Stored data:

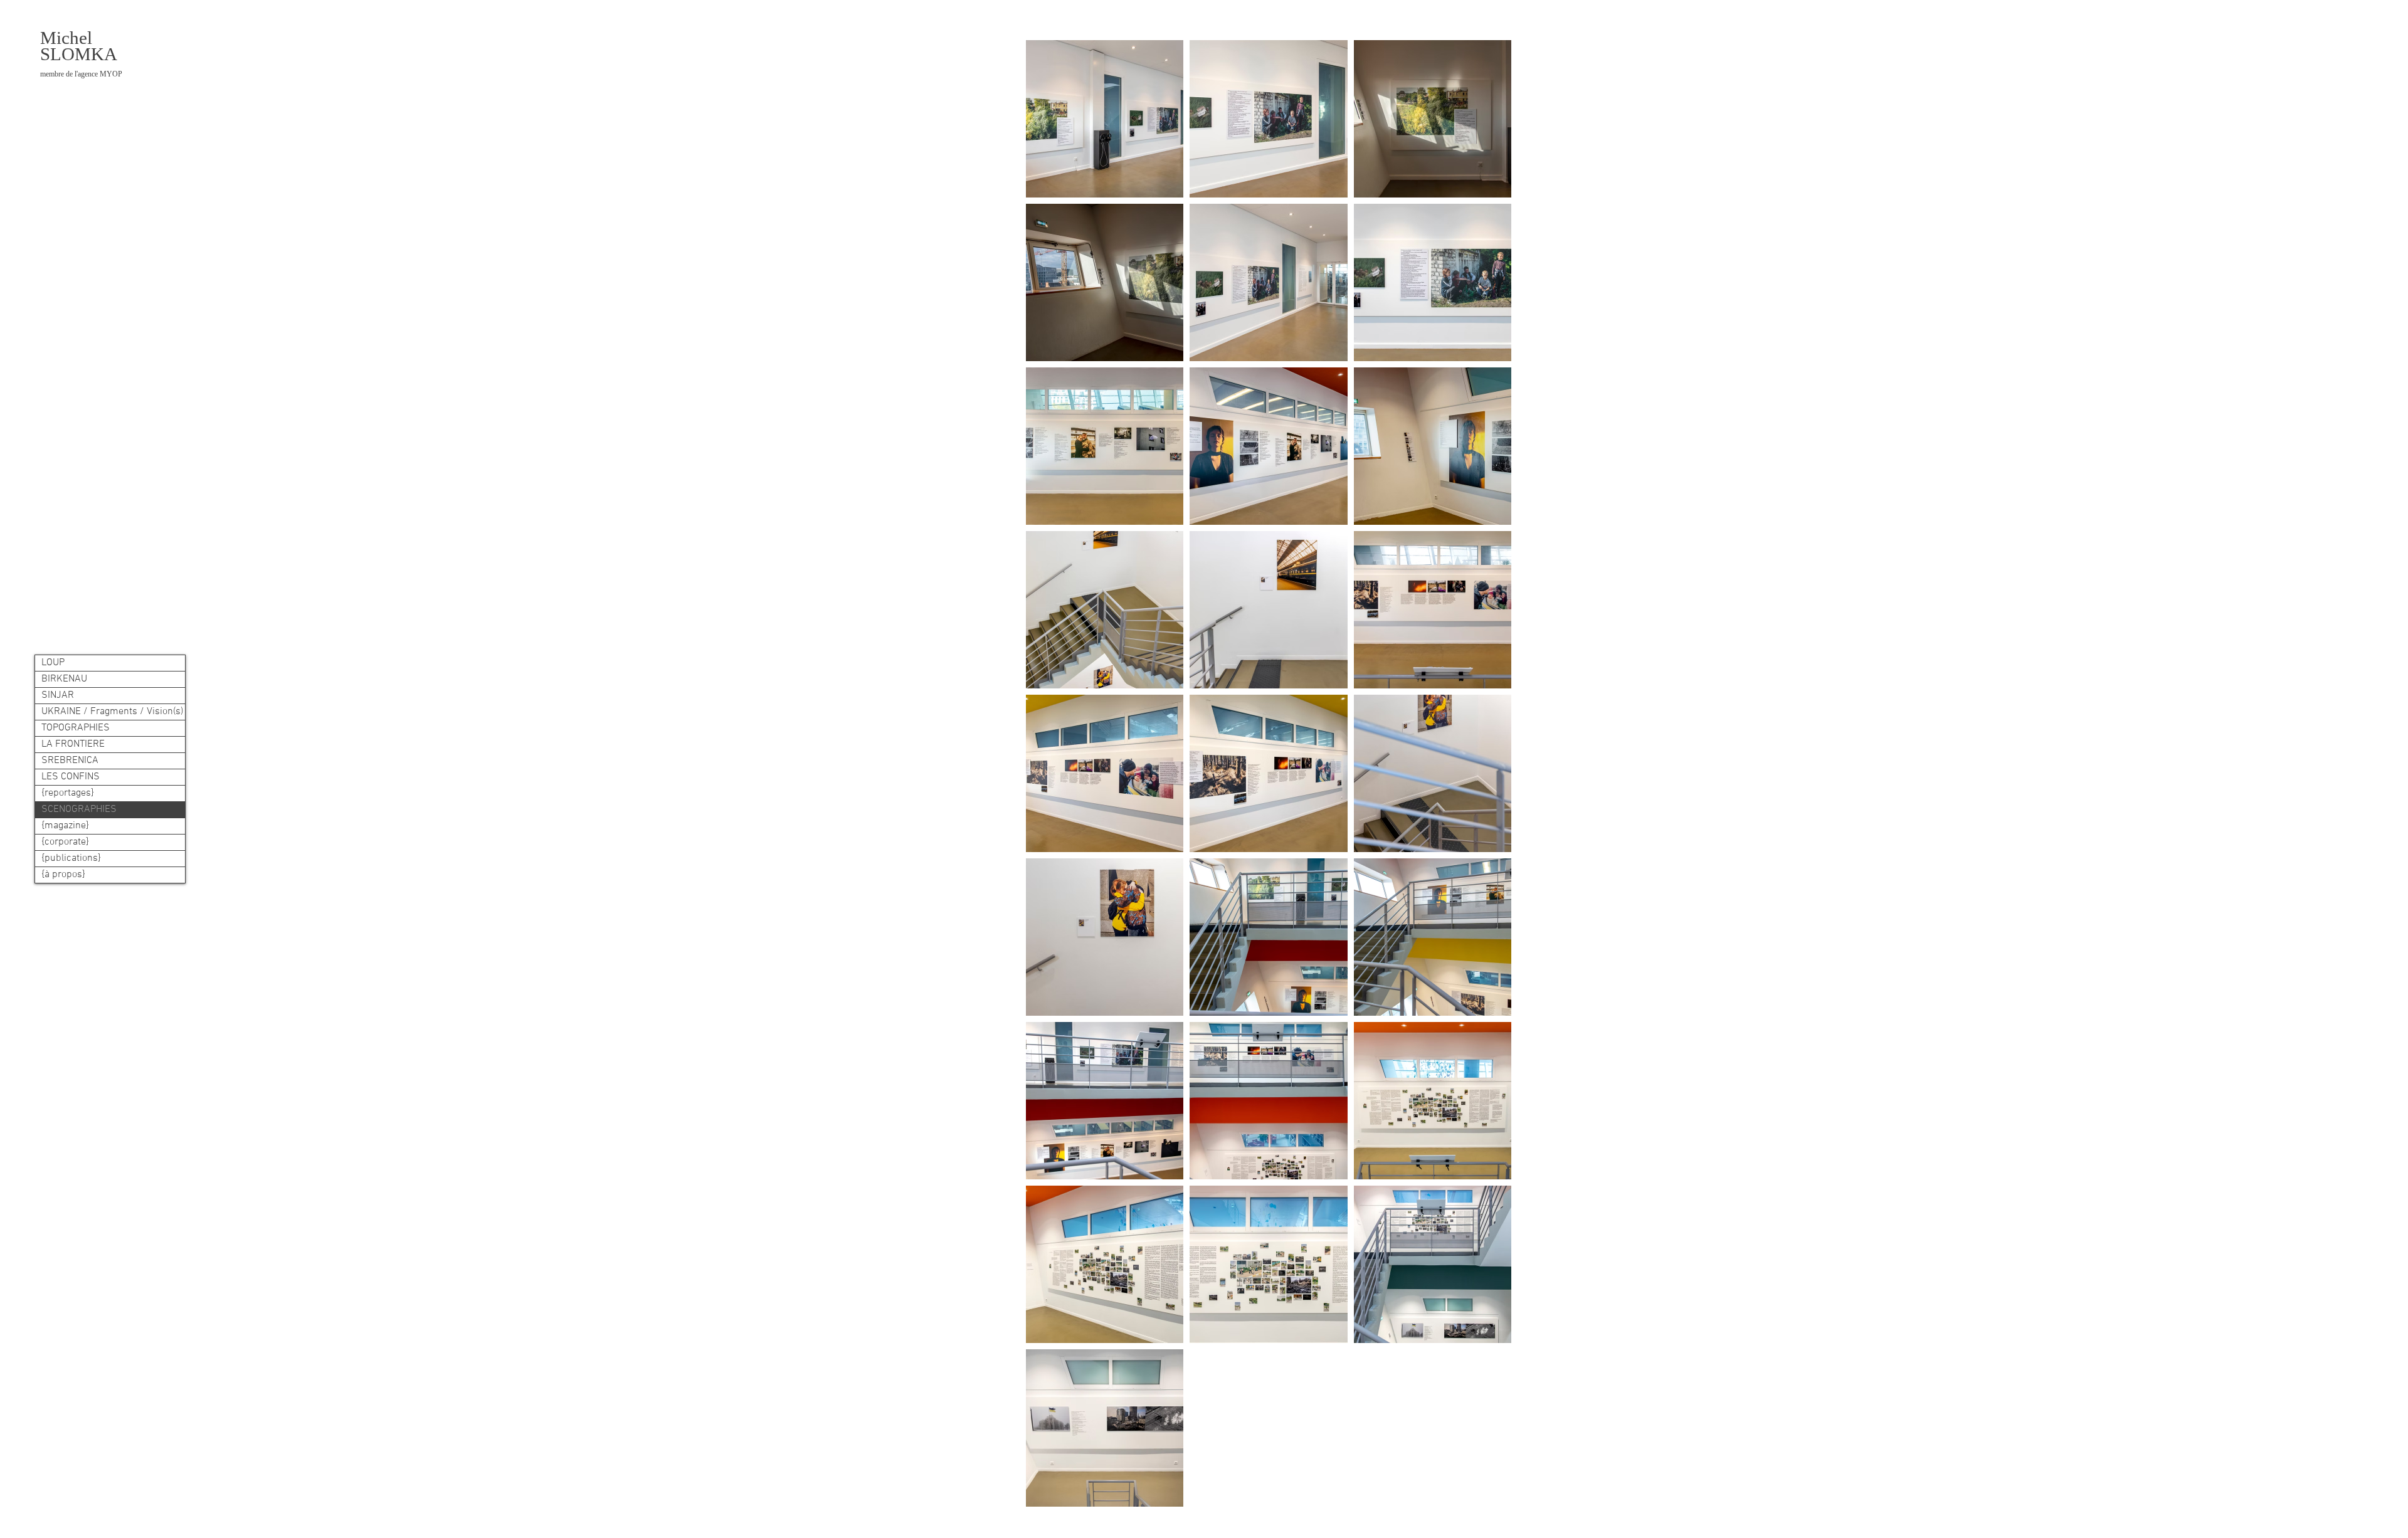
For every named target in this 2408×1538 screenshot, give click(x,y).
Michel (66, 38)
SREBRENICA (69, 760)
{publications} (71, 858)
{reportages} (67, 793)
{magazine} (65, 825)
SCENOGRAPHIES (79, 809)
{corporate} (65, 842)
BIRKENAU (64, 679)
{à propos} (63, 874)
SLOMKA (81, 61)
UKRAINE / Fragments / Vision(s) (112, 711)
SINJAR (57, 695)
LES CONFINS (70, 777)
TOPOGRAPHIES (75, 728)
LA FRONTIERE (73, 744)
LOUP (53, 662)
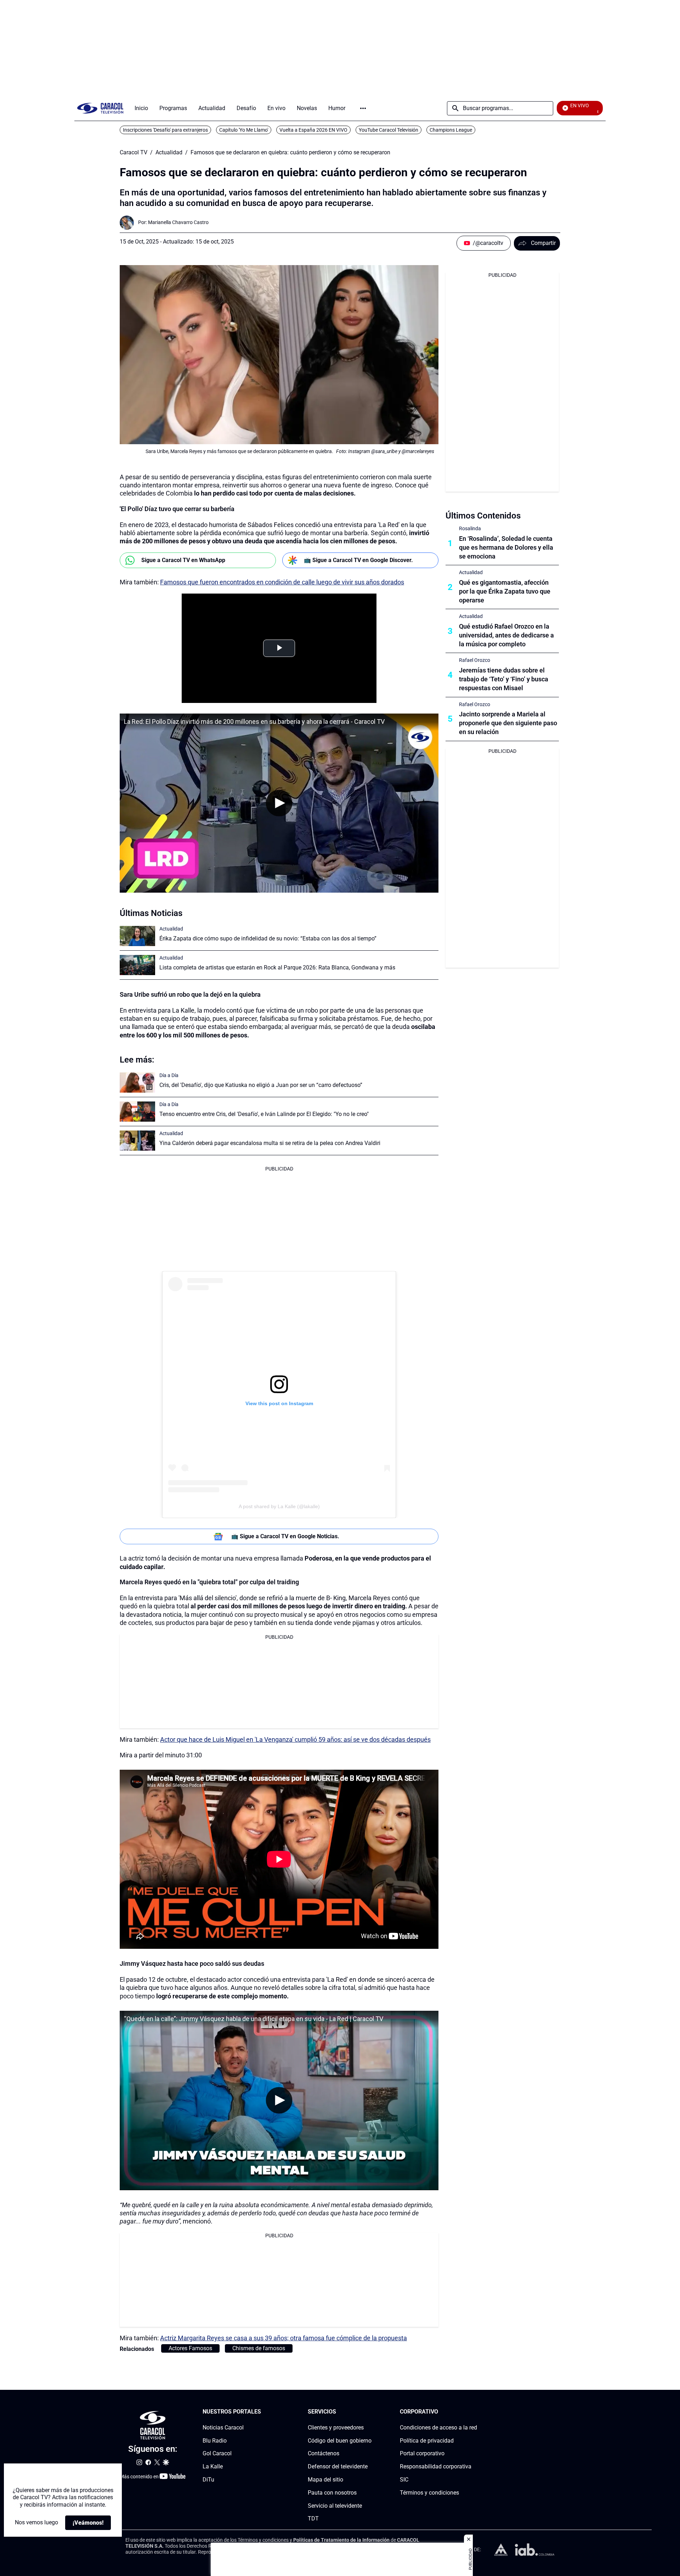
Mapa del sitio (325, 2479)
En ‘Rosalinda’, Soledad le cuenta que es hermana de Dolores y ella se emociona (506, 547)
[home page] (100, 108)
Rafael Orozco (474, 660)
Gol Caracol (217, 2453)
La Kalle (213, 2466)
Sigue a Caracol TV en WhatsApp (183, 560)
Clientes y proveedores (336, 2427)
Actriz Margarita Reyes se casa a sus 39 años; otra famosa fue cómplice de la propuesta (283, 2338)
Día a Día (168, 1075)
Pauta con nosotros (332, 2492)
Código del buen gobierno (340, 2440)
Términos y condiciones (429, 2492)
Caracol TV (133, 152)
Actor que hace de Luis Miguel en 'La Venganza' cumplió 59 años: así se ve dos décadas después (295, 1739)
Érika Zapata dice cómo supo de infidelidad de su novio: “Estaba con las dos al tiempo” (267, 938)
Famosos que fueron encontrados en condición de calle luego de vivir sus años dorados (282, 582)
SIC (404, 2479)
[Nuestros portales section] (263, 2412)
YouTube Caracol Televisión (388, 130)
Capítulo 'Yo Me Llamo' (243, 130)
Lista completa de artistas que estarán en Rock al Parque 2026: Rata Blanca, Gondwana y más (277, 967)
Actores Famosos (190, 2348)
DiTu (208, 2479)
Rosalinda (470, 528)
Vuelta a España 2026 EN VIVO (313, 130)
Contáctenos (323, 2453)
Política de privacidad (427, 2440)
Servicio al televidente (335, 2505)
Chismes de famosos (258, 2348)
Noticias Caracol (223, 2427)
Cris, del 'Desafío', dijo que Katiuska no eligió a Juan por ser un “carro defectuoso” (260, 1085)
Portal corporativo (422, 2453)
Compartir (543, 243)
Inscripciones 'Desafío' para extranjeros (165, 130)
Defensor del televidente (338, 2466)
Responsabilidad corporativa (435, 2466)
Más (363, 108)
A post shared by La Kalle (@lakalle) (279, 1506)
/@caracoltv (488, 243)
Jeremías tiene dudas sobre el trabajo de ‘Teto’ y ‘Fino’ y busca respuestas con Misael (503, 679)
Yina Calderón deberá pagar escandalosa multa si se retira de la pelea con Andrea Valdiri (269, 1143)
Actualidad (168, 152)
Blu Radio (215, 2440)
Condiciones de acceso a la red (438, 2427)
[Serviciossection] (369, 2412)
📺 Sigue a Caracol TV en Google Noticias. (285, 1536)
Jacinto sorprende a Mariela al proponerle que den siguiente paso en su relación (508, 722)
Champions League (451, 130)
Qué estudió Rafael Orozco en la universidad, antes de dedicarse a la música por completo (506, 635)
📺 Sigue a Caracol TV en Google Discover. (358, 560)
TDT (313, 2518)
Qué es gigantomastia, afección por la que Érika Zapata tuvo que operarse (504, 591)
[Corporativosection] (475, 2412)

* **Action item**
From the data above, output exactly the lines between the one containing "Mapa del sitio (325, 2479)" and the one containing "Día a Día (168, 1075)", counting both of them.

* **Exercise solution**
Mapa del sitio (325, 2479)
En ‘Rosalinda’, Soledad le cuenta que es hermana de Dolores y ella se emociona (506, 547)
[home page] (100, 108)
Rafael Orozco (474, 660)
Gol Caracol (217, 2453)
La Kalle (213, 2466)
Sigue a Caracol TV en WhatsApp (183, 560)
Clientes y proveedores (336, 2427)
Actriz Margarita Reyes se casa a sus 39 años; otra famosa fue cómplice de la propuesta (283, 2338)
Día a Día (168, 1075)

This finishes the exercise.